* Action item *
Could you set down exactly the lines of the data below, starting at the one that holds "1568x584 pixels." and ending at the one that holds "Select the May", both included, and only those?

* Information given *
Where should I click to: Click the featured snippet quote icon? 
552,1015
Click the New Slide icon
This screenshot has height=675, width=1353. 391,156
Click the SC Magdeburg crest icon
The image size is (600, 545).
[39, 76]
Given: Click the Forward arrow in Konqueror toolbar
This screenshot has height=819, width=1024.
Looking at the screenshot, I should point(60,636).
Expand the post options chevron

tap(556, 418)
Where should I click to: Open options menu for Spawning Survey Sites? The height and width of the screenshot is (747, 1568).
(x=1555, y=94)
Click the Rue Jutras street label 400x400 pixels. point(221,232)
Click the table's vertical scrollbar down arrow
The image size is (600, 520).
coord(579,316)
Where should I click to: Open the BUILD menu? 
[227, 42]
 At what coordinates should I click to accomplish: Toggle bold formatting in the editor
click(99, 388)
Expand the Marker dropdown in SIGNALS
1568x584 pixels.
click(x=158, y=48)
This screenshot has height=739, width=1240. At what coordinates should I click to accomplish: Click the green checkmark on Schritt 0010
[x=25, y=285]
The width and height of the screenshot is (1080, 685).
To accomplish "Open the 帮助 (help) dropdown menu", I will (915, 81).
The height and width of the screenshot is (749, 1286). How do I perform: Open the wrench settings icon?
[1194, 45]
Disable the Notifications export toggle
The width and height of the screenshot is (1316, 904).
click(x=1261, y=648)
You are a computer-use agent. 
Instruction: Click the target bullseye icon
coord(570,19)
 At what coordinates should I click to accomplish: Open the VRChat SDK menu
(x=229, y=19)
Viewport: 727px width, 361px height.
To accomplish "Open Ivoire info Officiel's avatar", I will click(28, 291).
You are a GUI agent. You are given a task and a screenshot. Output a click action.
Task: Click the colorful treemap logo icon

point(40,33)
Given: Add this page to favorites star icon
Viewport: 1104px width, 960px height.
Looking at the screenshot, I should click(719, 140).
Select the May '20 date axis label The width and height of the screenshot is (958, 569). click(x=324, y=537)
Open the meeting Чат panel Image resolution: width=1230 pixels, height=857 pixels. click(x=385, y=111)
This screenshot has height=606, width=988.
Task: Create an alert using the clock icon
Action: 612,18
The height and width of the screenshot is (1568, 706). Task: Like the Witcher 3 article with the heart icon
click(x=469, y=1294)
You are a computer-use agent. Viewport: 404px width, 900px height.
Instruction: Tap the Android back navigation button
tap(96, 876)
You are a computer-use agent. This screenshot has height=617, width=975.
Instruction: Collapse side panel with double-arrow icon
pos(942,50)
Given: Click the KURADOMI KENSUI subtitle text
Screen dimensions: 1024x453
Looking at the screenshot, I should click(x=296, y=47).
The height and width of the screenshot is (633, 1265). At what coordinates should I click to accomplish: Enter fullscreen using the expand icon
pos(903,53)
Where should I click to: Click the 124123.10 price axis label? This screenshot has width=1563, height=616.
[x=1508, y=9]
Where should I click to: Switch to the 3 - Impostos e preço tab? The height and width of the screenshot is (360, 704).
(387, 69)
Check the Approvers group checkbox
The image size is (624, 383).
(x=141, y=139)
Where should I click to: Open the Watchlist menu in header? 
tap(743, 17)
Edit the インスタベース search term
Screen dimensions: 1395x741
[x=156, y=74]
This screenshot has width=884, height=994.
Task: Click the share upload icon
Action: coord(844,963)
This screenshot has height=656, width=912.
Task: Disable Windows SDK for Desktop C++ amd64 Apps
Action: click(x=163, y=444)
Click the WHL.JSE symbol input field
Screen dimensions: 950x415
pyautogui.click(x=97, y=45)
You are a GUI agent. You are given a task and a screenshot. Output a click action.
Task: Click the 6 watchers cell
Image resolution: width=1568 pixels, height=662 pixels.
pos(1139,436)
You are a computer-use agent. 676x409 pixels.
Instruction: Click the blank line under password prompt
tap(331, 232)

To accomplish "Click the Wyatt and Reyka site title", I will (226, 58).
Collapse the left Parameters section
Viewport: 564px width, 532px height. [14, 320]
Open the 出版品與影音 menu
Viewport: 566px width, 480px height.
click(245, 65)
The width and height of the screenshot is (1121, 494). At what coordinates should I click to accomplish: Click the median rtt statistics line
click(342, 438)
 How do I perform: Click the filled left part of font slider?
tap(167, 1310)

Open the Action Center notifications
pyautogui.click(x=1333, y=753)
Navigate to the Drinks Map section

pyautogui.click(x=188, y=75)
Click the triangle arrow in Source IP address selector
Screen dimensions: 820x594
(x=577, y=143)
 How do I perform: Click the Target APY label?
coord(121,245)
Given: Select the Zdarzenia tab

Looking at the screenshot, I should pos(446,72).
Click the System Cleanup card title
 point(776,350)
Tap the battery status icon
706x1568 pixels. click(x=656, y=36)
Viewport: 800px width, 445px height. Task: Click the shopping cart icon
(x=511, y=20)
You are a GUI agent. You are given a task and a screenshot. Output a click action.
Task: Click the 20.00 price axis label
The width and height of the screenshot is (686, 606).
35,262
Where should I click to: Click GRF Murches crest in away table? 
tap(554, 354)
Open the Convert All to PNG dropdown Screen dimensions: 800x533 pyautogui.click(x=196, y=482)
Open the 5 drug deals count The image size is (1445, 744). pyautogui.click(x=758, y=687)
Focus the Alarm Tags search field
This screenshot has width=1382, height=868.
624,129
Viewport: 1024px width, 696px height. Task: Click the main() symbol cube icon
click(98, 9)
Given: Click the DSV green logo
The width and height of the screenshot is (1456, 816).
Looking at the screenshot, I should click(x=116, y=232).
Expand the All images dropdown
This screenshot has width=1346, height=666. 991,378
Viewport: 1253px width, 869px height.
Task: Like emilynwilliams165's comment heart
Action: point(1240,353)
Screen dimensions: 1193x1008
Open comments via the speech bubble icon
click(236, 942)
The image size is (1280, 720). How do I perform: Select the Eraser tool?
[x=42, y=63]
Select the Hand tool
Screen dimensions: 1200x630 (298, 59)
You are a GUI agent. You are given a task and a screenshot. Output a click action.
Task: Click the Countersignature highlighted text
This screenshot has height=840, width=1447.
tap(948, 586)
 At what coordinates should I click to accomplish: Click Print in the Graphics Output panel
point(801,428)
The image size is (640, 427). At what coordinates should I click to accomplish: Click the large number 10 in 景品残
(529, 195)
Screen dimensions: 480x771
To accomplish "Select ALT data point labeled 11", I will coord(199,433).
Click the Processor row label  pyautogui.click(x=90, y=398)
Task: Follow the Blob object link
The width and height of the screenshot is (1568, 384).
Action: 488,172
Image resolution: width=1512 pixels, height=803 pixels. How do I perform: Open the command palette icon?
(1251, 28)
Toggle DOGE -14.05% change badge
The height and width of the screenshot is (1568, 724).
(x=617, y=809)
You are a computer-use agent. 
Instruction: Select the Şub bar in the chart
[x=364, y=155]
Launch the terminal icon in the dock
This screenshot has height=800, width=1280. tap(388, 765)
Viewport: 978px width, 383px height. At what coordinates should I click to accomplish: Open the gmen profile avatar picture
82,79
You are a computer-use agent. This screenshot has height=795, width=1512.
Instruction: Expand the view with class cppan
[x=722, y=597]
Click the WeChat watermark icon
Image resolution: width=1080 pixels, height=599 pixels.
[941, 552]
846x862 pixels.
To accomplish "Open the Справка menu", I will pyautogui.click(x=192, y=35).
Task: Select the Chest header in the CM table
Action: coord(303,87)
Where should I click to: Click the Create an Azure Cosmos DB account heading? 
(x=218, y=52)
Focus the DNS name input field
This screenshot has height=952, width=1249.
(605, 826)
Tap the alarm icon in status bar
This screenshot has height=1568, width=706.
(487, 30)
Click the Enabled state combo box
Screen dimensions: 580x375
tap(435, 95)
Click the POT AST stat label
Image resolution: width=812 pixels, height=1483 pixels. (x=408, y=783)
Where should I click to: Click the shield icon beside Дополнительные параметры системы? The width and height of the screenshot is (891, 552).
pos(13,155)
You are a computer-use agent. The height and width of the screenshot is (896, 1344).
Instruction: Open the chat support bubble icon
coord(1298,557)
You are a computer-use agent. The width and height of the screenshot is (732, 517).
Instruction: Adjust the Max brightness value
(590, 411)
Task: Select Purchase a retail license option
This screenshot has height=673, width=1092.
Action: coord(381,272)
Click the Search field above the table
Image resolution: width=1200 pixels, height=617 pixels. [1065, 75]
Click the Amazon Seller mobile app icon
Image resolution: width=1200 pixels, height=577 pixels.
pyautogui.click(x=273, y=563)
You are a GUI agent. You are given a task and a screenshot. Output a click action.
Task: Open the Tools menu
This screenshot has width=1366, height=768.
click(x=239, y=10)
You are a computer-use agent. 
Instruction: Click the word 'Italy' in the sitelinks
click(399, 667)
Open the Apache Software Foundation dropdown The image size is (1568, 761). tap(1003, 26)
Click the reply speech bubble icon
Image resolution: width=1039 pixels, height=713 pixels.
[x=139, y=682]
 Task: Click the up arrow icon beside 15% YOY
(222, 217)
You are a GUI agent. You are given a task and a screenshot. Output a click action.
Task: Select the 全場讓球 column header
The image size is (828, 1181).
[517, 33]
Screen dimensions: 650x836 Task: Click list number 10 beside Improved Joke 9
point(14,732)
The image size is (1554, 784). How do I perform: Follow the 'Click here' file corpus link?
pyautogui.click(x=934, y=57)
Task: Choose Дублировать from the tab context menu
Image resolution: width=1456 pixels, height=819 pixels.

* Response to the task *
1568x584 pixels.
click(x=158, y=48)
This screenshot has height=739, width=1240. At what coordinates should I click to accomplish: Click the green checkmark on Schritt 0010
[x=25, y=285]
The width and height of the screenshot is (1080, 685).
To accomplish "Open the 帮助 (help) dropdown menu", I will (915, 81).
The height and width of the screenshot is (749, 1286). How do I perform: Open the wrench settings icon?
[1194, 45]
Disable the Notifications export toggle
The width and height of the screenshot is (1316, 904).
click(x=1261, y=648)
You are a computer-use agent. 
Instruction: Click the target bullseye icon
coord(570,19)
 At what coordinates should I click to accomplish: Open the VRChat SDK menu
(x=229, y=19)
Viewport: 727px width, 361px height.
To accomplish "Open Ivoire info Officiel's avatar", I will click(28, 291).
You are a GUI agent. You are given a task and a screenshot. Output a click action.
Task: Click the colorful treemap logo icon

point(40,33)
Given: Add this page to favorites star icon
Viewport: 1104px width, 960px height.
Looking at the screenshot, I should click(719, 140).
Select the May '20 date axis label The width and height of the screenshot is (958, 569). click(x=324, y=537)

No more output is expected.